• Exercise passage
Some hospitals have been bought in leveraged buyouts by private-equity shops. For example, in 2008, Capella Healthcare, a chain of hospitals owned by the private-equity firm GTCR LLC, leased the city-owned hospital in Muskogee, Oklahoma. It subsequently executed a deal with a second facility, Muskogee Community Hospital, in which its lease payments are put toward eventual ownership of the hospital. The hospitals changed hands again when a REIT, Medical Properties Trust, purchased Cappella for $900 million. In April of last year the hospitals were flipped a third time when RegionalCare Hospital Partners, a chain owned by the private-equity giant Apollo Group absorbed Capella in a $650 million deal.

This merging, semi-merging, and buying out is of a piece with what’s been happening to airlines (Delta-Northwest and United-Continental), silicon chips (Broadcom–Qualcomm–NXP), and telecommunications (AT&T–Time Warner). Hospitals, however, are different. Consumers don’t usually pay directly for most of the expense—insurance companies or governments do. And while the same kinds of cost-saving plays—“synergies”—used in other consolidating industries can be run with hospitals, such maneuvers can benefit investors far more than the commonweal.

Increasing industrial concentration can work to the detriment of hospital workers, patients, and communities. Workers’ wages have stagnated or fallen as more hospitals have been taken over. As Ennen points out, any acquirer of Bryan Hospital would likely outsource jobs like food service and janitorial to contractors as a way to lower expenses and boost margins. Billing would be sent to some corporate headquarters far away. Agency nurses could pick up more hours from full-time nurses.

Also, property could be “monetized.” That’s exactly what Cerberus Capital Management did when it bought a small chain of community hospitals in the Boston area called Caritas. Cerberus, founded by Stephen Feinberg, an advisor to Donald Trump, created Steward Healthcare System in 2009 to buy Caritas and then squeezed cash out of Caritas’s assets through sale-leasebacks and other financial engineering, according to a report by Eileen Applebaum.

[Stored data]
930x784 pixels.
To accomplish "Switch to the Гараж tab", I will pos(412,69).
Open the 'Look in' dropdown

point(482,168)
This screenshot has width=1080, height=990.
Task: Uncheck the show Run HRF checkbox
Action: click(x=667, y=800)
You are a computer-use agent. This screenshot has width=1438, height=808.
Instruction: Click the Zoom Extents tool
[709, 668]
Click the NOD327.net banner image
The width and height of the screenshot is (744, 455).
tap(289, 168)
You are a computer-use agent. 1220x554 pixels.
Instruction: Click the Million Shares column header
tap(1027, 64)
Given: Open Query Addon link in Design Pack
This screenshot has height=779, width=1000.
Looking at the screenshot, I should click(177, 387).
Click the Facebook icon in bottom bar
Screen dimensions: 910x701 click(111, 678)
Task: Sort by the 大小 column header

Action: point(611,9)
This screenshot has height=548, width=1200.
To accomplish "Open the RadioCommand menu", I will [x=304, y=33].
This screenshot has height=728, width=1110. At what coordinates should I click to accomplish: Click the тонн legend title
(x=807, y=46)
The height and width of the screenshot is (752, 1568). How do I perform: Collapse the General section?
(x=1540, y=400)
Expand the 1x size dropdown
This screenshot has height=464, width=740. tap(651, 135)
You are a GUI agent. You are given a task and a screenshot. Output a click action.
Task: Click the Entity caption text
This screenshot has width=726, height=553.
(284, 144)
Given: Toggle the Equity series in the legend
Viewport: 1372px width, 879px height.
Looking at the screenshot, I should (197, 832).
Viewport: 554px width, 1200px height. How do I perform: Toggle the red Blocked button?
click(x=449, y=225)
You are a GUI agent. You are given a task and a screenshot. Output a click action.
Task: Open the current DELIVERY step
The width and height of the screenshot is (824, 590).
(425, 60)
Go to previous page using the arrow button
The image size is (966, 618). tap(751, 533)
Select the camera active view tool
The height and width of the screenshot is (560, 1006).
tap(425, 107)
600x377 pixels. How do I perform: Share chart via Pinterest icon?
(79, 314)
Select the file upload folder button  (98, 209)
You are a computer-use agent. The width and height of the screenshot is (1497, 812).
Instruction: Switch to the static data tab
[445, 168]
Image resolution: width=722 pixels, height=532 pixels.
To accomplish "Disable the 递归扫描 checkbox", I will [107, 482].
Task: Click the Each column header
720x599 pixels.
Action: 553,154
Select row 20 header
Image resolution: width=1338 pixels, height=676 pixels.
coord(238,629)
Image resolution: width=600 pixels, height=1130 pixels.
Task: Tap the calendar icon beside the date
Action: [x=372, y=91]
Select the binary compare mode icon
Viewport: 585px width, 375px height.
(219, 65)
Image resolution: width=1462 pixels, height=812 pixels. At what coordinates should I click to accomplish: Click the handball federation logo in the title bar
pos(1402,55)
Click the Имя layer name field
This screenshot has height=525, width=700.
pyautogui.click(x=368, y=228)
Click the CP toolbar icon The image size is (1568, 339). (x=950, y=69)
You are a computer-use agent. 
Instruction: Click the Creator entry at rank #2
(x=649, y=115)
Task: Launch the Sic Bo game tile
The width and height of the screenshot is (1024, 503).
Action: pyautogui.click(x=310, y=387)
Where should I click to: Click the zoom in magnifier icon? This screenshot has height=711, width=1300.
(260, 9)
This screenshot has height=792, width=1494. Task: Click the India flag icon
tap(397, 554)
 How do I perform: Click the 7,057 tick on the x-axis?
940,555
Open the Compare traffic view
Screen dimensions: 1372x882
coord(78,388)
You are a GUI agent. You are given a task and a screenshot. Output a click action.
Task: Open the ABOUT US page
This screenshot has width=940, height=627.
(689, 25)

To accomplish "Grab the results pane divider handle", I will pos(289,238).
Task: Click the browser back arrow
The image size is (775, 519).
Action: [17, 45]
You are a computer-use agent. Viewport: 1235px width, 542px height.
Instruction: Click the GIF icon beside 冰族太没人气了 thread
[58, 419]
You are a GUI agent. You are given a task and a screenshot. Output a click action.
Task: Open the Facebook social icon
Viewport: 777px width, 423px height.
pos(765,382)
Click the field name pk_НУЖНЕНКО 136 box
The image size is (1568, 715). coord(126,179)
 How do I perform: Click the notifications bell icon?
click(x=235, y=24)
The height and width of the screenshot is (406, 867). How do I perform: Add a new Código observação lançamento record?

• Instructions
1/ Do these statements agree with the passage on hospital buyouts? Answer yes or no for each, and quote the words of the passage that decide it.
(a) Consumers usually pay directly for most hospital expenses.
(b) Cerberus created Steward Healthcare System in 2009 to buy Caritas.
(c) Workers' wages have risen as more hospitals have been taken over.
2/ Can you continue the passage on hospital buyouts with the next paragraph, picking up after its final sentence?
The rows have nothing to do with the work here.

• Answer set
1/
(a) No: "Consumers don’t usually pay directly for most of the expense—insurance companies or governments do."
(b) Yes: "created Steward Healthcare System in 2009 to buy Caritas"
(c) No: "Workers’ wages have stagnated or fallen as more hospitals have been taken over."

2/
Exactly what all these maneuvers did for Steward’s balance sheet is still a little murky, and it did not respond to a request to answer questions. (The company is currently in a feud with the state of Massachusetts for not releasing financial information as required.) But it’s clear that investors in for-profit hospitals are finding it difficult to make money, especially when the hospitals are strapped with debt from executing financial moves such as issuing high-interest junk bonds and then using that pricey debt to buy facilities. Even big operators like Tenet Healthcare and Community Health Systems have struggled.

Consolidation can drive costs up and quality of care down. Carnegie Mellon’s Gaynor says costs can rise 20, 30, sometimes 50 percent after consolidation. “If the reason for your merger is to enhance your leverage with insurers, you’re not focused on doing better,” Gaynor says. “So guess what? You don’t.”

A 1999 study by Daniel Kessler and Mark McClellan found that “treatment of [heart-attack] patients in the least-competitive areas became significantly more costly than treatment of [heart-attack patients] in competitive areas.” More competition, they found, “had the potential to improve [heart-attack] mortality by 4.4 percent.” When Gaynor and his colleagues studied hospitals in Britain’s National Health Service after a series of 2006 reforms introduced more competition, they found that the more concentrated the market, the poorer the quality of care.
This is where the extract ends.